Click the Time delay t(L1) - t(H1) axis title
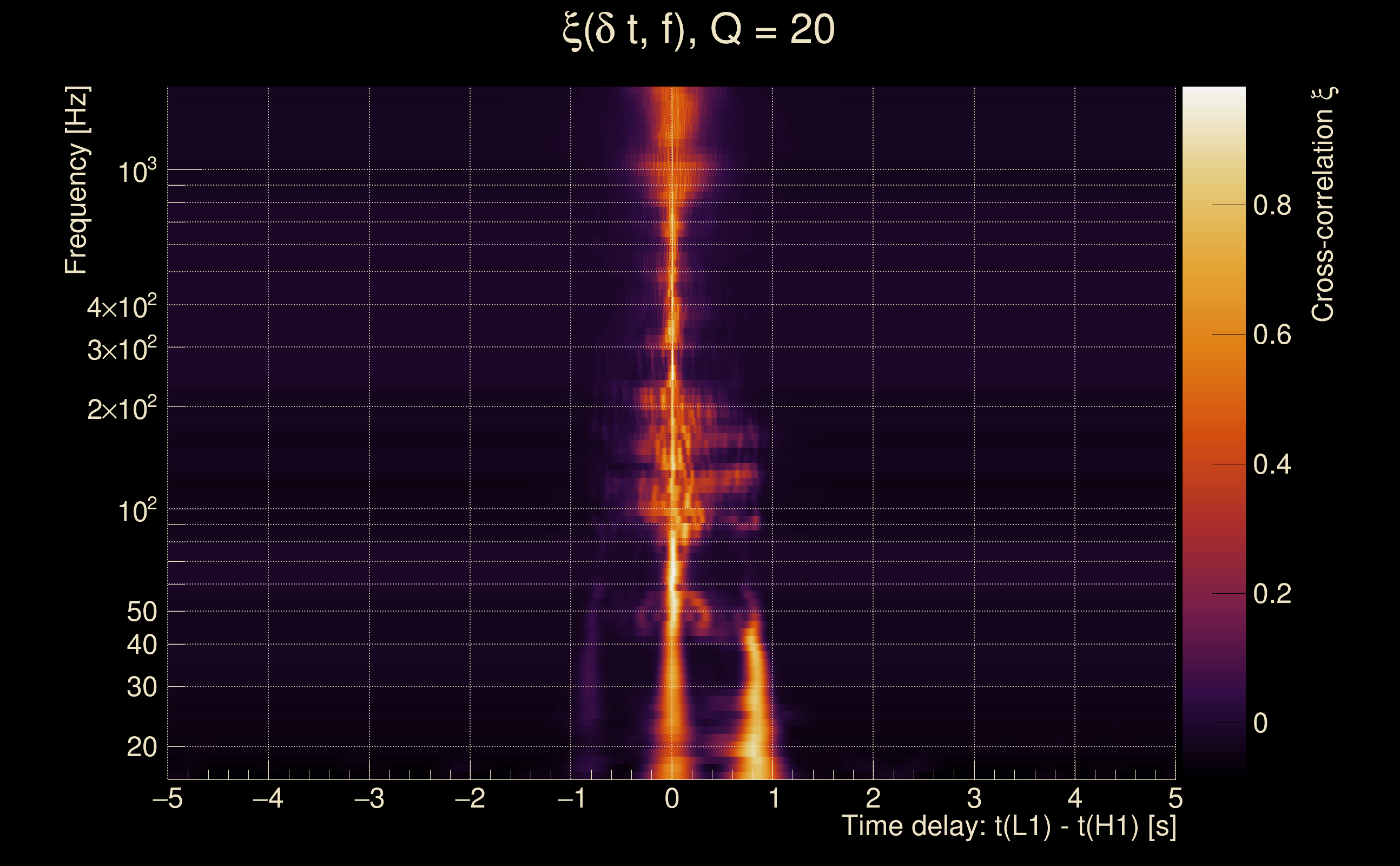Screen dimensions: 1400x866 coord(1008,826)
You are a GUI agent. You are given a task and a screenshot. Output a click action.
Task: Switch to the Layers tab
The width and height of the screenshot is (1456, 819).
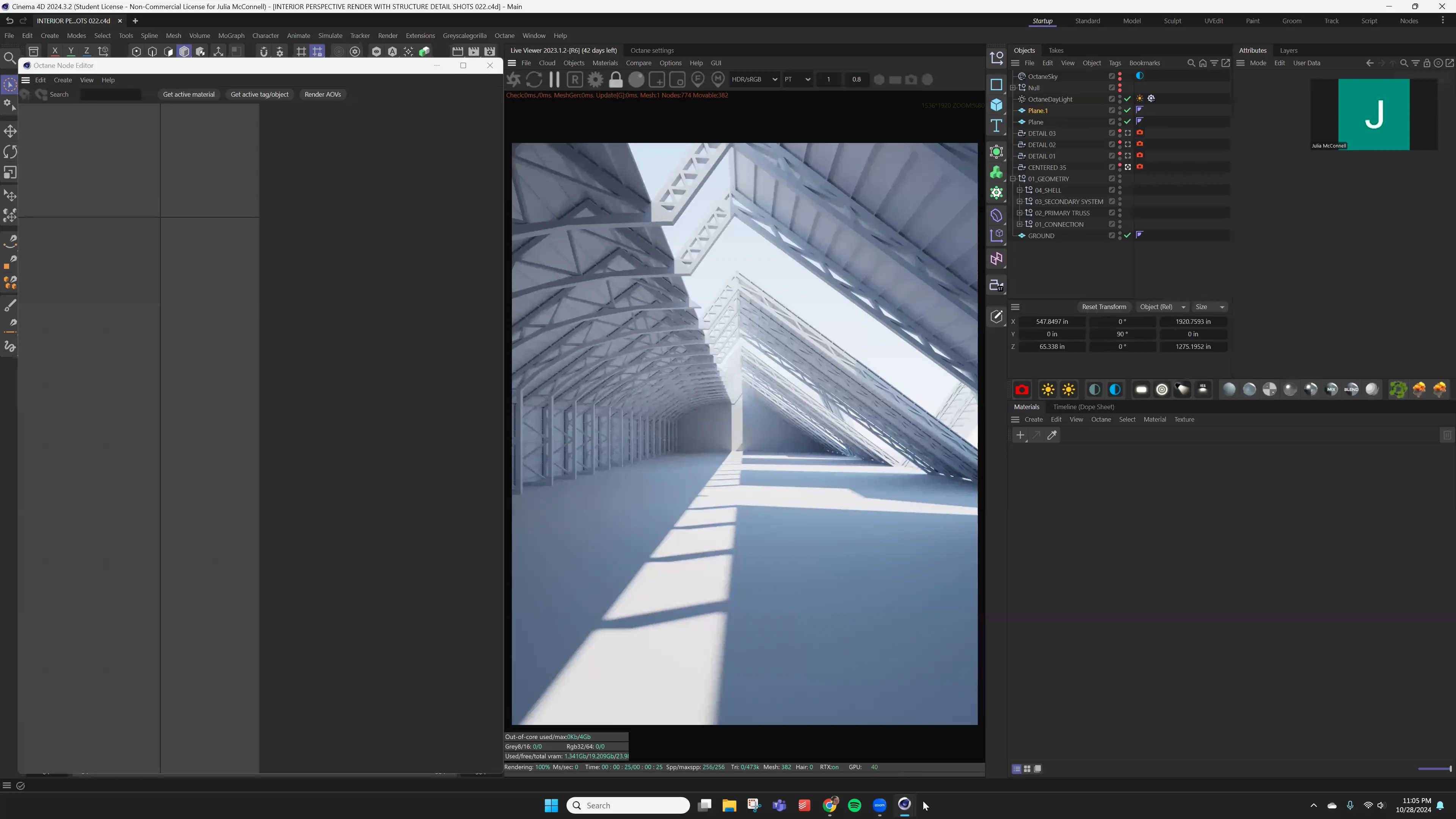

= = =

#### EXERCISE REQUIREMENTS:
Return each line above where the word "screenshot" shows up.

#### RESULT:
You are a GUI agent. You are given a task and a screenshot. Output a click action.
The width and height of the screenshot is (1456, 819).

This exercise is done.